Re: [ovirt-users] ovirt-ha-agent cpu usage

26 Apr 2017

      On Wed, Apr 26, 2017 at 1:28 PM, Simone Tiraboschi <stirabos@redhat.com>
wrote:
...
On Wed, Apr 26, 2017 at 12:52 PM, Nir Soffer <nsoffer@redhat.com> wrote:
...
On Wed, Apr 26, 2017 at 11:36 AM Gianluca Cecchi <
gianluca.cecchi@gmail.com> wrote:
...
On Tue, Apr 25, 2017 at 11:28 PM, Nir Soffer <nsoffer@redhat.com> wrote:
...
Hi Gianluca,
You can run this on the host:
$ python -c "import yaml; print 'CLoader:', hasattr(yaml, 'CLoader')"
CLoader: True
If you get "CLoader: False", you have some packaging issue, CLoader
is available on all supported platforms.
Nir
...
Thanks,
Gianluca
It seems ok.
[root@ovirt01 ovirt-hosted-engine-ha]#  python -c "import yaml; print
'CLoader:', hasattr(yaml, 'CLoader')"
CLoader: True
[root@ovirt01 ovirt-hosted-engine-ha]#
Anyway see here a sample of the spikes that it cntinues to have.. from
15% to 55% many times
https://drive.google.com/file/d/0BwoPbcrMv8mvMy1xVUE3YzI2YVE
/view?usp=sharing
There are two issues in this video:
- Memory leak, ovirt-ha-agent is using 1g of memory.
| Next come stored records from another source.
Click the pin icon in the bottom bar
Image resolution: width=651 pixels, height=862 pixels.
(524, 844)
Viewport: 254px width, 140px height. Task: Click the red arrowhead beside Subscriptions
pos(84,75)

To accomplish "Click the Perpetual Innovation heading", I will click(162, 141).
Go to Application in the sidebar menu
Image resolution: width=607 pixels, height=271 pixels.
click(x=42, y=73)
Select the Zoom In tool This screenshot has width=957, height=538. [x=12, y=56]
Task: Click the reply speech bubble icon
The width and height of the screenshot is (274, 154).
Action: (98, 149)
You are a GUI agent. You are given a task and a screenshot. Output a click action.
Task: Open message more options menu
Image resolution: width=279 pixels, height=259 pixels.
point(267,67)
It is very unlikely
that it needs so much memory.
- Unusual cpu usage - but not the kind of usage related to yaml parsing.
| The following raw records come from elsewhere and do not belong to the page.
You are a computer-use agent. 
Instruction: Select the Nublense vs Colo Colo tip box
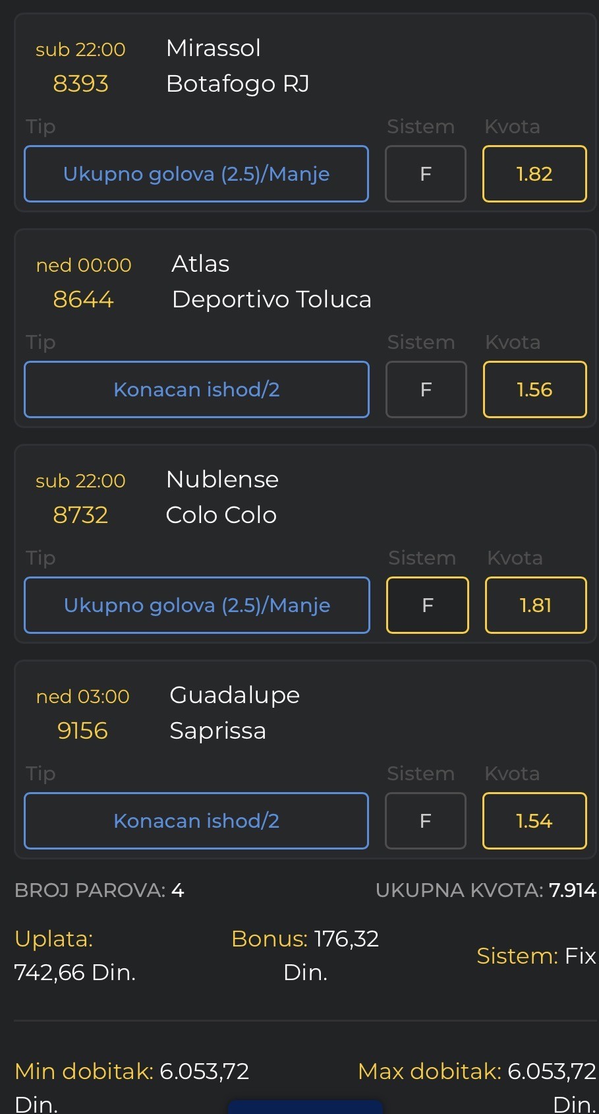pos(197,605)
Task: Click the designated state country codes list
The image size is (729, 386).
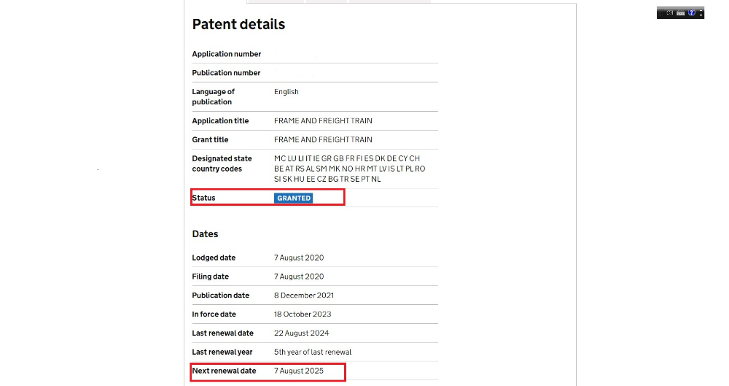Action: pos(350,169)
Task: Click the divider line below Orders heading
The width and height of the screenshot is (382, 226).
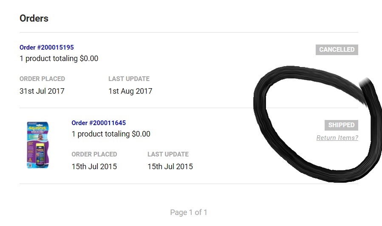Action: pyautogui.click(x=189, y=32)
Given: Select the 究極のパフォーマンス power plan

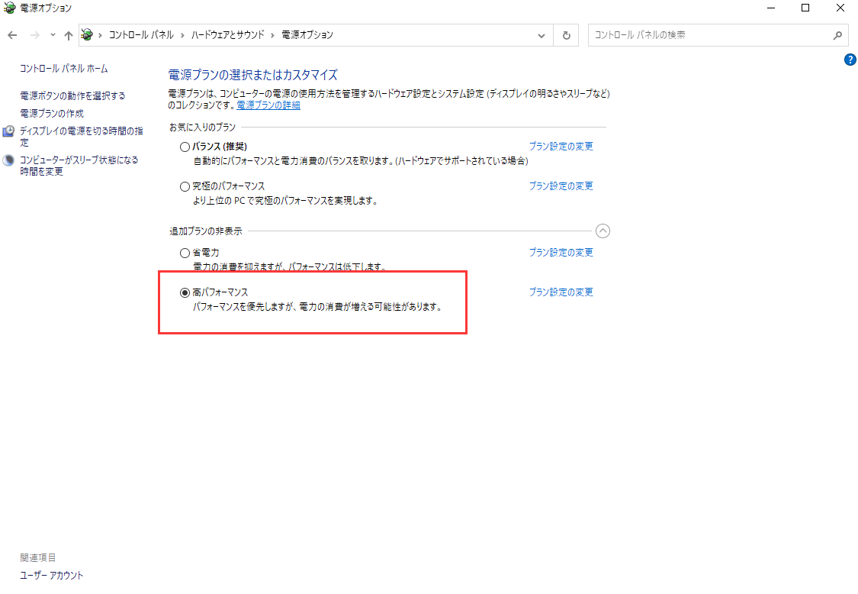Looking at the screenshot, I should point(185,186).
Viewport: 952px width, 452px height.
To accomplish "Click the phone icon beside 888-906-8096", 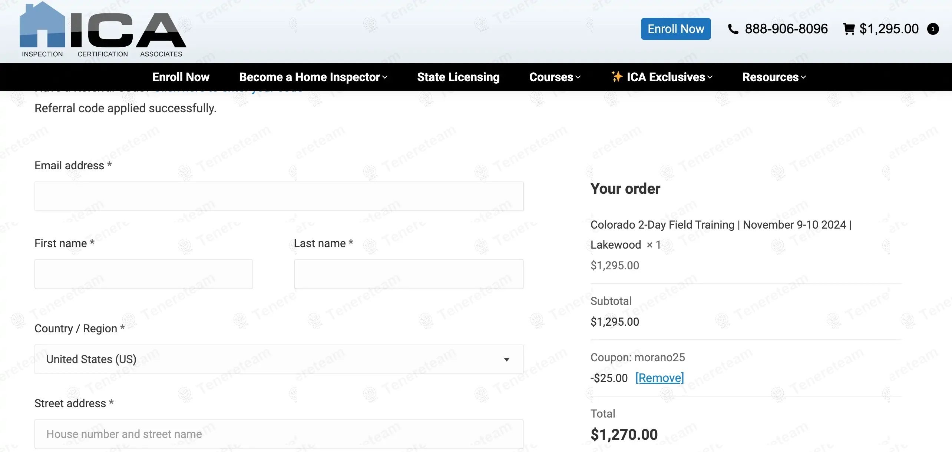I will coord(733,29).
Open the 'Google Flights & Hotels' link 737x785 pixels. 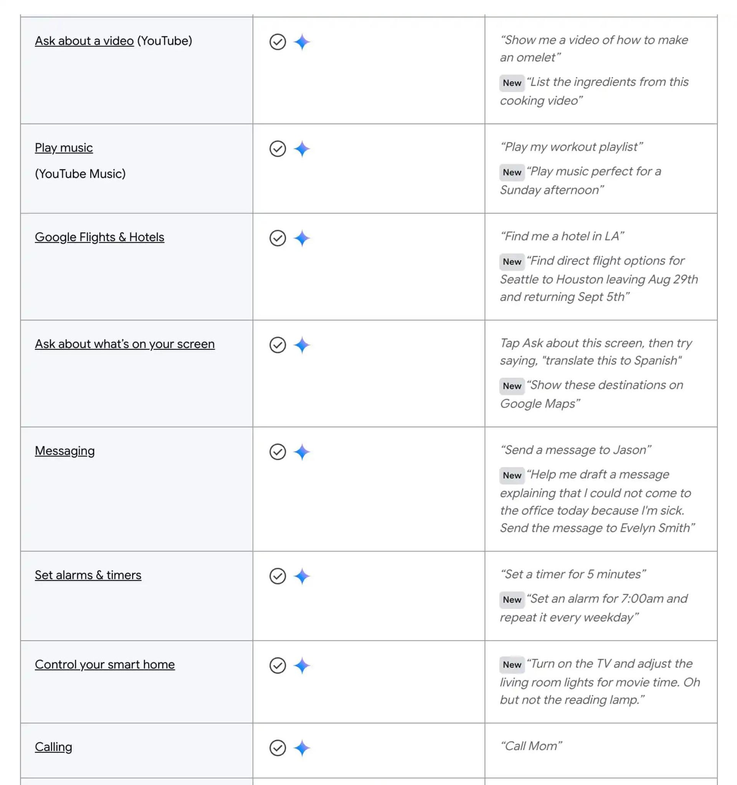(100, 237)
I would open two bugs for this. We have seen the first issue few month
ago, and
we did nothing about it so the memory leak was not fixed.
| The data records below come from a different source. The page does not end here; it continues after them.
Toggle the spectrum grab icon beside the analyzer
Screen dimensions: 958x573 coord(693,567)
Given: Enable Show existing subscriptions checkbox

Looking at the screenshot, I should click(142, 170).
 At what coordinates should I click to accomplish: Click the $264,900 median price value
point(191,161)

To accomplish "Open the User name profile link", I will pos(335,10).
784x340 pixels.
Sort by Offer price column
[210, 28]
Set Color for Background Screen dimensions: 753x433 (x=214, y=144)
To understand the unusual cpu usage, we need to integrate yappi into
ovirt-ha-agent,
and do some profiling to understand where cpu time is spent.
Simone, can you do something based on these patches?
https://gerrit.ovirt.org/#/q/topic:generic-profiler
I hope to get these patches merged soon.
Absolutely at this point.
On 4.1.1, the 96% of the cpu time of ovirt-ha-agent is still spent in
connect() in /usr/lib/python2.7/site-packages/vdsm/jsonrpcvdscli.py
and the 95.98% is in Schema.__init__
in /usr/lib/python2.7/site-packages/vdsm/api/vdsmapi.py

So it's still the parsing of the api yaml schema.
On master we already merged a patch to reuse an existing connection if
available and this should mitigate/resolve the issue:
https://gerrit.ovirt.org/73757/

It's still not that clear why we are facing this kind of performance
regression.
...
Nir
...
...
The host is an Intel NUC6i5 with 32Gb of ram. There are the engine, an
F25 guest and a C7 desktop VMs running, without doing almost anything.
Gianluca